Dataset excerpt
################
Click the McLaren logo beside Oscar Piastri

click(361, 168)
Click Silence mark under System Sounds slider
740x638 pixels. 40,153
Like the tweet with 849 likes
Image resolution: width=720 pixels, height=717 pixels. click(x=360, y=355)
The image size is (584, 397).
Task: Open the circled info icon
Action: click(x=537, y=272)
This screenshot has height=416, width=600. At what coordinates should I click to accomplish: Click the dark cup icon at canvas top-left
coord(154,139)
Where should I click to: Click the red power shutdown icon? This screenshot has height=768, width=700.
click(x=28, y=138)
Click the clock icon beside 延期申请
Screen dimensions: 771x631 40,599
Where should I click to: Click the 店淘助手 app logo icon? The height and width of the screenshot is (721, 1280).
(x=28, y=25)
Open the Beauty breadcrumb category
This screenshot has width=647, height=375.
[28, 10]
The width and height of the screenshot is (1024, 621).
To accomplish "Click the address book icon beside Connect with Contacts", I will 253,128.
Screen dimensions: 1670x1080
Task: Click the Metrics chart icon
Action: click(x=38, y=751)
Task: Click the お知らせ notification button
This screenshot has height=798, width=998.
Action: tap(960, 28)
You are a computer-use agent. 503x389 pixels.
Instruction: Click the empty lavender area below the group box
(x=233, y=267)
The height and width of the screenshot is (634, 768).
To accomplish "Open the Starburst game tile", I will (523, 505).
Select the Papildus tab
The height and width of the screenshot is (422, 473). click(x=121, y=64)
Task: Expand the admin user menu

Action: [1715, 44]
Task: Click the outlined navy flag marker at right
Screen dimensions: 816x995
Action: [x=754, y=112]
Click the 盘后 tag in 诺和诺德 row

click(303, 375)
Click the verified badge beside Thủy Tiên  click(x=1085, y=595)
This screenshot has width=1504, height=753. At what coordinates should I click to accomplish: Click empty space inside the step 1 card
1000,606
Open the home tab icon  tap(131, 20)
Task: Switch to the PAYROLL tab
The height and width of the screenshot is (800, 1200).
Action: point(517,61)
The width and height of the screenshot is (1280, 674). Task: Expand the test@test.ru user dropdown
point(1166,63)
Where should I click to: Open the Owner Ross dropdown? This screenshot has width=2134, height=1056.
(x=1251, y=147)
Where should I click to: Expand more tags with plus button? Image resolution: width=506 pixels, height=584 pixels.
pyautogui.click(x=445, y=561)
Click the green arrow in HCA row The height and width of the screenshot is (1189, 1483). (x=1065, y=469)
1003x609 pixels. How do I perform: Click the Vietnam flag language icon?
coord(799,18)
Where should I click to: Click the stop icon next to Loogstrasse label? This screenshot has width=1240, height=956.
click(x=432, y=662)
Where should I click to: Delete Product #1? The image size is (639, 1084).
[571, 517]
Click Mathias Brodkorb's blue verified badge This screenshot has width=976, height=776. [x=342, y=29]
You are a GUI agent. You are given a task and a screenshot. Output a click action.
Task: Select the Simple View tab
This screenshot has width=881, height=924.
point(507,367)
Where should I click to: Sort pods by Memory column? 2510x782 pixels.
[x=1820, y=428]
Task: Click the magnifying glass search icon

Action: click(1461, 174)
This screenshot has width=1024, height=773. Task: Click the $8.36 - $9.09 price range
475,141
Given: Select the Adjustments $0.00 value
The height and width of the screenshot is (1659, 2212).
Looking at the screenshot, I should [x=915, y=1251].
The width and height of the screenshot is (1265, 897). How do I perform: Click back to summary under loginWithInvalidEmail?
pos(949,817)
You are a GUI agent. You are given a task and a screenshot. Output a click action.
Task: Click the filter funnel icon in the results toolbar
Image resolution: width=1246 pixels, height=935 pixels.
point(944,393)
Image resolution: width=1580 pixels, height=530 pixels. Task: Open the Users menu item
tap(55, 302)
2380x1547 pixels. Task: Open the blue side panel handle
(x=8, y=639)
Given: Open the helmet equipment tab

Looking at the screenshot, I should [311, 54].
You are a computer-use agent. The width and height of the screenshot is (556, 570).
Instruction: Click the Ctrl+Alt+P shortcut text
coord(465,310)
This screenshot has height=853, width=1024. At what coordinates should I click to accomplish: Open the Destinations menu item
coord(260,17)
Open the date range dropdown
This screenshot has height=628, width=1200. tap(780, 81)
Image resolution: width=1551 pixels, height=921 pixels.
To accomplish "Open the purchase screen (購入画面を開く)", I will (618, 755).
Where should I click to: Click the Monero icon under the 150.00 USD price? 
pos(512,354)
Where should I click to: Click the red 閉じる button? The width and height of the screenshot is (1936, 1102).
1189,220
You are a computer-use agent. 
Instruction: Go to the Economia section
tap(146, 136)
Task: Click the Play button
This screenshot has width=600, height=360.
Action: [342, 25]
################
[GIVEN INSTRUCTION]:
Could you copy every one of the entries above word for word, from the first line to the last?

[ANSWER TO THIS PROBLEM]:
Click the McLaren logo beside Oscar Piastri

click(361, 168)
Click Silence mark under System Sounds slider
740x638 pixels. 40,153
Like the tweet with 849 likes
Image resolution: width=720 pixels, height=717 pixels. click(x=360, y=355)
The image size is (584, 397).
Task: Open the circled info icon
Action: click(x=537, y=272)
This screenshot has height=416, width=600. At what coordinates should I click to accomplish: Click the dark cup icon at canvas top-left
coord(154,139)
Where should I click to: Click the red power shutdown icon? This screenshot has height=768, width=700.
click(x=28, y=138)
Click the clock icon beside 延期申请
Screen dimensions: 771x631 40,599
Where should I click to: Click the 店淘助手 app logo icon? The height and width of the screenshot is (721, 1280).
(x=28, y=25)
Open the Beauty breadcrumb category
This screenshot has width=647, height=375.
[28, 10]
The width and height of the screenshot is (1024, 621).
To accomplish "Click the address book icon beside Connect with Contacts", I will 253,128.
Screen dimensions: 1670x1080
Task: Click the Metrics chart icon
Action: click(x=38, y=751)
Task: Click the お知らせ notification button
This screenshot has height=798, width=998.
Action: tap(960, 28)
You are a computer-use agent. 503x389 pixels.
Instruction: Click the empty lavender area below the group box
(x=233, y=267)
The height and width of the screenshot is (634, 768).
To accomplish "Open the Starburst game tile", I will (523, 505).
Select the Papildus tab
The height and width of the screenshot is (422, 473). click(x=121, y=64)
Task: Expand the admin user menu

Action: [1715, 44]
Task: Click the outlined navy flag marker at right
Screen dimensions: 816x995
Action: [x=754, y=112]
Click the 盘后 tag in 诺和诺德 row

click(303, 375)
Click the verified badge beside Thủy Tiên  click(x=1085, y=595)
This screenshot has width=1504, height=753. At what coordinates should I click to accomplish: Click empty space inside the step 1 card
1000,606
Open the home tab icon  tap(131, 20)
Task: Switch to the PAYROLL tab
The height and width of the screenshot is (800, 1200).
Action: point(517,61)
The width and height of the screenshot is (1280, 674). Task: Expand the test@test.ru user dropdown
point(1166,63)
Where should I click to: Open the Owner Ross dropdown? This screenshot has width=2134, height=1056.
(x=1251, y=147)
Where should I click to: Expand more tags with plus button? Image resolution: width=506 pixels, height=584 pixels.
pyautogui.click(x=445, y=561)
Click the green arrow in HCA row The height and width of the screenshot is (1189, 1483). (x=1065, y=469)
1003x609 pixels. How do I perform: Click the Vietnam flag language icon?
coord(799,18)
Where should I click to: Click the stop icon next to Loogstrasse label? This screenshot has width=1240, height=956.
click(x=432, y=662)
Where should I click to: Delete Product #1? The image size is (639, 1084).
[571, 517]
Click Mathias Brodkorb's blue verified badge This screenshot has width=976, height=776. [x=342, y=29]
You are a GUI agent. You are given a task and a screenshot. Output a click action.
Task: Select the Simple View tab
This screenshot has width=881, height=924.
point(507,367)
Where should I click to: Sort pods by Memory column? 2510x782 pixels.
[x=1820, y=428]
Task: Click the magnifying glass search icon

Action: click(1461, 174)
This screenshot has width=1024, height=773. Task: Click the $8.36 - $9.09 price range
475,141
Given: Select the Adjustments $0.00 value
The height and width of the screenshot is (1659, 2212).
Looking at the screenshot, I should [x=915, y=1251].
The width and height of the screenshot is (1265, 897). How do I perform: Click back to summary under loginWithInvalidEmail?
pos(949,817)
You are a GUI agent. You are given a task and a screenshot. Output a click action.
Task: Click the filter funnel icon in the results toolbar
Image resolution: width=1246 pixels, height=935 pixels.
point(944,393)
Image resolution: width=1580 pixels, height=530 pixels. Task: Open the Users menu item
tap(55, 302)
2380x1547 pixels. Task: Open the blue side panel handle
(x=8, y=639)
Given: Open the helmet equipment tab

Looking at the screenshot, I should [311, 54].
You are a computer-use agent. The width and height of the screenshot is (556, 570).
Instruction: Click the Ctrl+Alt+P shortcut text
coord(465,310)
This screenshot has height=853, width=1024. At what coordinates should I click to accomplish: Open the Destinations menu item
coord(260,17)
Open the date range dropdown
This screenshot has height=628, width=1200. tap(780, 81)
Image resolution: width=1551 pixels, height=921 pixels.
To accomplish "Open the purchase screen (購入画面を開く)", I will (618, 755).
Where should I click to: Click the Monero icon under the 150.00 USD price? 
pos(512,354)
Where should I click to: Click the red 閉じる button? The width and height of the screenshot is (1936, 1102).
1189,220
You are a computer-use agent. 
Instruction: Go to the Economia section
tap(146, 136)
Task: Click the Play button
This screenshot has width=600, height=360.
Action: [342, 25]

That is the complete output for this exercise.